Schrijf alle onderstaande rijen woord voor woord over.
== Gegeven informatie
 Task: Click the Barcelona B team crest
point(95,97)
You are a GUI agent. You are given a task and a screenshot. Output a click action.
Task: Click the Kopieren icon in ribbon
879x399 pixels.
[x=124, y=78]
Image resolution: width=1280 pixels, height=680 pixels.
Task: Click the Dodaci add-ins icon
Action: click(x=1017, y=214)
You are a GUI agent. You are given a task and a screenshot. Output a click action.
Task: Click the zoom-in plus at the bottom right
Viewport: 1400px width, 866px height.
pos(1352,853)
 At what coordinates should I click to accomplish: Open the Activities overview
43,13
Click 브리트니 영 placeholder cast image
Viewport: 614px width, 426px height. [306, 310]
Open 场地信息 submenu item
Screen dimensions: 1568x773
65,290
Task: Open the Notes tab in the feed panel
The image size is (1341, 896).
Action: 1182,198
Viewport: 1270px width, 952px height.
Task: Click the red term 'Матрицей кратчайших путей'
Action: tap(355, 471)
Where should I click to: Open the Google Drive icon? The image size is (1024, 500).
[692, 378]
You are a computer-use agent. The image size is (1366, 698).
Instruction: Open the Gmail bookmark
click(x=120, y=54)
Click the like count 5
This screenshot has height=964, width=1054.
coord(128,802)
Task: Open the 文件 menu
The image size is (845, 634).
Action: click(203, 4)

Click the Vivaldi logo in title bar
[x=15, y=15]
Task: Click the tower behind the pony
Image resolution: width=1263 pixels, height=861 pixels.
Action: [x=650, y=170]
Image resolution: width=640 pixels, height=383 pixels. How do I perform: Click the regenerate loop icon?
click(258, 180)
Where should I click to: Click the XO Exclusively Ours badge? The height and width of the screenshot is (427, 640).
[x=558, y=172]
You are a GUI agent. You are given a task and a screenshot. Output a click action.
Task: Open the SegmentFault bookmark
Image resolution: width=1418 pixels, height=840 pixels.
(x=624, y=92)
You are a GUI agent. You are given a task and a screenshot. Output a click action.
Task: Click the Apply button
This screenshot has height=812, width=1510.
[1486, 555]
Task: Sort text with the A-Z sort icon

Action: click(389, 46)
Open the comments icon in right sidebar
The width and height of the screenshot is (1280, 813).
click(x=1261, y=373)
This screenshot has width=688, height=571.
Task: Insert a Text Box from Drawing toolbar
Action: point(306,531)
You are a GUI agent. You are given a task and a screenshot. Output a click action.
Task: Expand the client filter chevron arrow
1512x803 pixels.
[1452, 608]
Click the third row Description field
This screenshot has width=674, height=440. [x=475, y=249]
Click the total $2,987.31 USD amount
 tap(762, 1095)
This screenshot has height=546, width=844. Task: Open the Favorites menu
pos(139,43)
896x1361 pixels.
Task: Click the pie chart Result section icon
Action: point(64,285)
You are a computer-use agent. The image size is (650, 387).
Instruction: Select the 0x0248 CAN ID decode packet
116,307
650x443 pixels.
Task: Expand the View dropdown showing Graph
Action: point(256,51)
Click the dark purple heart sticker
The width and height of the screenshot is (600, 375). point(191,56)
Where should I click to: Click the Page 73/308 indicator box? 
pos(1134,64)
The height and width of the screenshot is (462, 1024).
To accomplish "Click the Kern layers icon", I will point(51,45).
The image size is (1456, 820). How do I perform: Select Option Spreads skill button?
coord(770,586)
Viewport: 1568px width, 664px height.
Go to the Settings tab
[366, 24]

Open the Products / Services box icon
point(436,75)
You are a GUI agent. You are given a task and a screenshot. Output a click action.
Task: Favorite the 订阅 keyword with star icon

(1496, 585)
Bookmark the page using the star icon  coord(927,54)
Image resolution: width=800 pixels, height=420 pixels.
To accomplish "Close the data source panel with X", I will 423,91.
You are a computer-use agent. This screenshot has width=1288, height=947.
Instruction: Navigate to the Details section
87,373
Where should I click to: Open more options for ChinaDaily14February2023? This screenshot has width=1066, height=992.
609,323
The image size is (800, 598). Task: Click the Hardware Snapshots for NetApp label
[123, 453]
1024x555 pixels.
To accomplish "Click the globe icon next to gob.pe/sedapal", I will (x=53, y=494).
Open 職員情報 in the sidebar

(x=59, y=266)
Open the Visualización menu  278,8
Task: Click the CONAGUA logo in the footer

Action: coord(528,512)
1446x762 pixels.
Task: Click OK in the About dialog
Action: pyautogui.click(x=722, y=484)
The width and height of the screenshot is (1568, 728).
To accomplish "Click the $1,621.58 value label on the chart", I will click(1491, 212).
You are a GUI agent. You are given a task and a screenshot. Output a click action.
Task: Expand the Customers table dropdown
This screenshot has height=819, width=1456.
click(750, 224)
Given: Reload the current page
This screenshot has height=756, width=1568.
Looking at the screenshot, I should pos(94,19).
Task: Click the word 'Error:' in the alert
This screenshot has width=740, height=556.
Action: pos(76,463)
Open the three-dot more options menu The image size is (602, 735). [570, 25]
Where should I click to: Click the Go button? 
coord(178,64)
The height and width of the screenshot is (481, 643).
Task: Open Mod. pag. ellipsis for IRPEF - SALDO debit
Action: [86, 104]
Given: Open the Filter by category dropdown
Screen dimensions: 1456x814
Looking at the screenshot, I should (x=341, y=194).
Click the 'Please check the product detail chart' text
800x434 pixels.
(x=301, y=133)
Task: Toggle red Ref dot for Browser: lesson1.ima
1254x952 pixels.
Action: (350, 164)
====
• **Uitgevoerde taak**
 Task: Click the Barcelona B team crest
point(95,97)
You are a GUI agent. You are given a task and a screenshot. Output a click action.
Task: Click the Kopieren icon in ribbon
879x399 pixels.
[x=124, y=78]
Image resolution: width=1280 pixels, height=680 pixels.
Task: Click the Dodaci add-ins icon
Action: click(x=1017, y=214)
You are a GUI agent. You are given a task and a screenshot. Output a click action.
Task: Click the zoom-in plus at the bottom right
Viewport: 1400px width, 866px height.
pos(1352,853)
 At what coordinates should I click to accomplish: Open the Activities overview
43,13
Click 브리트니 영 placeholder cast image
Viewport: 614px width, 426px height. [306, 310]
Open 场地信息 submenu item
Screen dimensions: 1568x773
65,290
Task: Open the Notes tab in the feed panel
The image size is (1341, 896).
Action: 1182,198
Viewport: 1270px width, 952px height.
Task: Click the red term 'Матрицей кратчайших путей'
Action: tap(355, 471)
Where should I click to: Open the Google Drive icon? The image size is (1024, 500).
[692, 378]
You are a computer-use agent. The image size is (1366, 698).
Instruction: Open the Gmail bookmark
click(x=120, y=54)
Click the like count 5
This screenshot has height=964, width=1054.
coord(128,802)
Task: Open the 文件 menu
The image size is (845, 634).
Action: click(203, 4)

Click the Vivaldi logo in title bar
[x=15, y=15]
Task: Click the tower behind the pony
Image resolution: width=1263 pixels, height=861 pixels.
Action: [x=650, y=170]
Image resolution: width=640 pixels, height=383 pixels. How do I perform: Click the regenerate loop icon?
click(258, 180)
Where should I click to: Click the XO Exclusively Ours badge? The height and width of the screenshot is (427, 640).
[x=558, y=172]
You are a GUI agent. You are given a task and a screenshot. Output a click action.
Task: Open the SegmentFault bookmark
Image resolution: width=1418 pixels, height=840 pixels.
(x=624, y=92)
You are a GUI agent. You are given a task and a screenshot. Output a click action.
Task: Click the Apply button
This screenshot has height=812, width=1510.
[1486, 555]
Task: Sort text with the A-Z sort icon

Action: click(389, 46)
Open the comments icon in right sidebar
The width and height of the screenshot is (1280, 813).
click(x=1261, y=373)
This screenshot has width=688, height=571.
Task: Insert a Text Box from Drawing toolbar
Action: point(306,531)
You are a GUI agent. You are given a task and a screenshot. Output a click action.
Task: Expand the client filter chevron arrow
1512x803 pixels.
[1452, 608]
Click the third row Description field
This screenshot has width=674, height=440. [x=475, y=249]
Click the total $2,987.31 USD amount
 tap(762, 1095)
This screenshot has height=546, width=844. Task: Open the Favorites menu
pos(139,43)
896x1361 pixels.
Task: Click the pie chart Result section icon
Action: point(64,285)
You are a computer-use agent. The image size is (650, 387).
Instruction: Select the 0x0248 CAN ID decode packet
116,307
650x443 pixels.
Task: Expand the View dropdown showing Graph
Action: point(256,51)
Click the dark purple heart sticker
The width and height of the screenshot is (600, 375). point(191,56)
Where should I click to: Click the Page 73/308 indicator box? 
pos(1134,64)
The height and width of the screenshot is (462, 1024).
To accomplish "Click the Kern layers icon", I will point(51,45).
The image size is (1456, 820). How do I perform: Select Option Spreads skill button?
coord(770,586)
Viewport: 1568px width, 664px height.
Go to the Settings tab
[366, 24]

Open the Products / Services box icon
point(436,75)
You are a GUI agent. You are given a task and a screenshot. Output a click action.
Task: Favorite the 订阅 keyword with star icon

(1496, 585)
Bookmark the page using the star icon  coord(927,54)
Image resolution: width=800 pixels, height=420 pixels.
To accomplish "Close the data source panel with X", I will 423,91.
You are a computer-use agent. This screenshot has width=1288, height=947.
Instruction: Navigate to the Details section
87,373
Where should I click to: Open more options for ChinaDaily14February2023? This screenshot has width=1066, height=992.
609,323
The image size is (800, 598). Task: Click the Hardware Snapshots for NetApp label
[123, 453]
1024x555 pixels.
To accomplish "Click the globe icon next to gob.pe/sedapal", I will (x=53, y=494).
Open 職員情報 in the sidebar

(x=59, y=266)
Open the Visualización menu  278,8
Task: Click the CONAGUA logo in the footer

Action: coord(528,512)
1446x762 pixels.
Task: Click OK in the About dialog
Action: pyautogui.click(x=722, y=484)
The width and height of the screenshot is (1568, 728).
To accomplish "Click the $1,621.58 value label on the chart", I will click(1491, 212).
You are a GUI agent. You are given a task and a screenshot. Output a click action.
Task: Expand the Customers table dropdown
This screenshot has height=819, width=1456.
click(750, 224)
Given: Reload the current page
This screenshot has height=756, width=1568.
Looking at the screenshot, I should pos(94,19).
Task: Click the word 'Error:' in the alert
This screenshot has width=740, height=556.
Action: pos(76,463)
Open the three-dot more options menu The image size is (602, 735). [570, 25]
Where should I click to: Click the Go button? 
coord(178,64)
The height and width of the screenshot is (481, 643).
Task: Open Mod. pag. ellipsis for IRPEF - SALDO debit
Action: [86, 104]
Given: Open the Filter by category dropdown
Screen dimensions: 1456x814
Looking at the screenshot, I should (x=341, y=194).
Click the 'Please check the product detail chart' text
800x434 pixels.
(x=301, y=133)
Task: Toggle red Ref dot for Browser: lesson1.ima
1254x952 pixels.
Action: (350, 164)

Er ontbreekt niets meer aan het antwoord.